They have one player playing in his first All-Ireland final, Tipperary have five. You know what you’re going to get from Brian Cody’s side.

Savage intensity

Do you, though? Yes, their fidelity to the first principles of work and composure and Cody’s beloved savage intensity are awesome at times.

However, nobody who has been to Kilkenny's games this summer can say they have been dazzled by the quality on show. Richie Hogan is the 7/4 favourite for Hurler of the Year, while every other Kilkenny player is available at 25/1 or bigger.

The flashes from TJ Reid and Colin Fennelly, Walter Walsh and Eoin Larkin have only arrived in the nick of time in some instances. And while the fact that they have done it before should offer a certain confidence that they will again, it's not the money in the bank that it once was.

Without Michael Fennelly to do their fetching and carrying for them, who can say what funds are available anyway?

If Kilkenny pull this off, it won’t be the same old story. It will be a remarkable All-Ireland and a brilliant three-in-a-row. Oddly, and for once, they will have legitimate cause to grouse afterwards about being written off: functional beyond belief, and all that.

Kilkenny gonna Kilkenny? It’s no sure thing.

Tipperary have to get out from under their spell at some point. It’s all very well being part of a rivalry but occasionally it helps if you win a game or two.

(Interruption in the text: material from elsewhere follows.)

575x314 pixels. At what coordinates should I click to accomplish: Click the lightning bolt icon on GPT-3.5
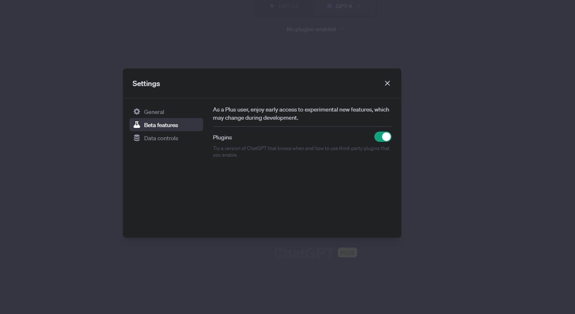click(x=272, y=6)
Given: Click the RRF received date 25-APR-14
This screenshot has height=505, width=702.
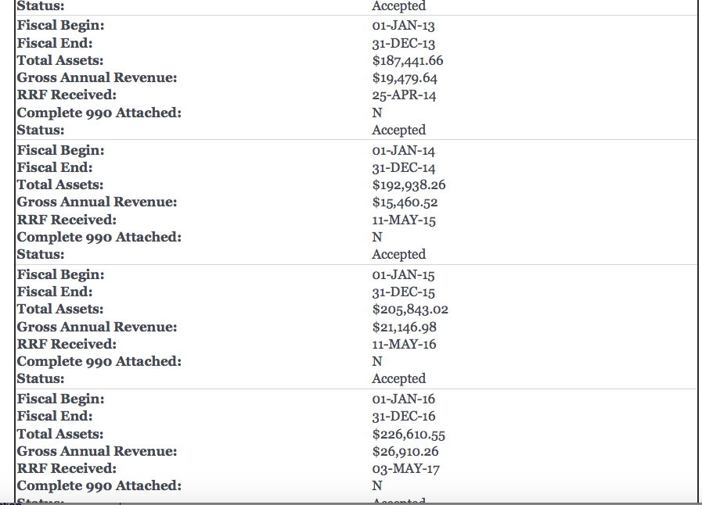Looking at the screenshot, I should tap(404, 95).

Mick Ryan will be the eighth Tipp manager to share a sideline with Cody, but only Liam Sheedy can say he beat him in the championship.

Ryan’s reconstruction of the Tipperary team in his short time in charge has been radical in one sense. The level of player turnover has been redolent of a team in crisis rather than one who missed an All-Ireland final by a puck of a ball last year and Liam MacCarthy by the width of a post the year before. Changing a third of the team in a finger snap is usually a panic move.

But Ryan has a simple endeavour in mind: he has built a team that can face up to Kilkenny. The All-Ireland final replay between them in 2014 was a chastening experience because Kilkenny were able to ramp everything up to the point at which Tipp’s eyes popped. Ryan’s guiding principle has been to stop that happening again.

That's why Dan McCormack is playing, it's why Michael Breen is playing, it's what Seamus Kennedy was spirited away from the footballers for. They didn't always do the right thing against Galway but they never took a backward step either. It's not in them.

Marginal edge

And so to tomorrow, a game that can only be physical and frantic because that’s what both sides have decided will beat the other. Both full back lines will be tested in the air: Kilkenny’s because of what Clare did to them in the league semi-final back in April, Tipperary’s because Fennelly and Walsh have a couple of inches to spare over whoever will be against them. You would have to imagine a clean sheet will win an All Star for the goalie who keeps it.

Tipp probably have a marginal edge in snap-shooters: Noel McGrath and John O’Dwyer are exceptional when it comes to nailing shots in tight areas. But nobody finds space better than Hogan, and Liam Blanchfield could be the traditional Kilkenny springer. Reid and Séamus Callanan both face a day when they know any miss will count double, given the other’s reliability. In the end, it will likely come down to which side can take the best aim when the game loosens out.

To take a pick, we’ll go with Tipperary. In the past, performing to type would have meant a sparkling day’s hurling but ultimate disappointment at the hands of a more ravenous, more ruthless Kilkenny team. But that’s not the Tipperary Ryan has constructed for 2016.

Tipp gonna Tipp, then. But in a good way.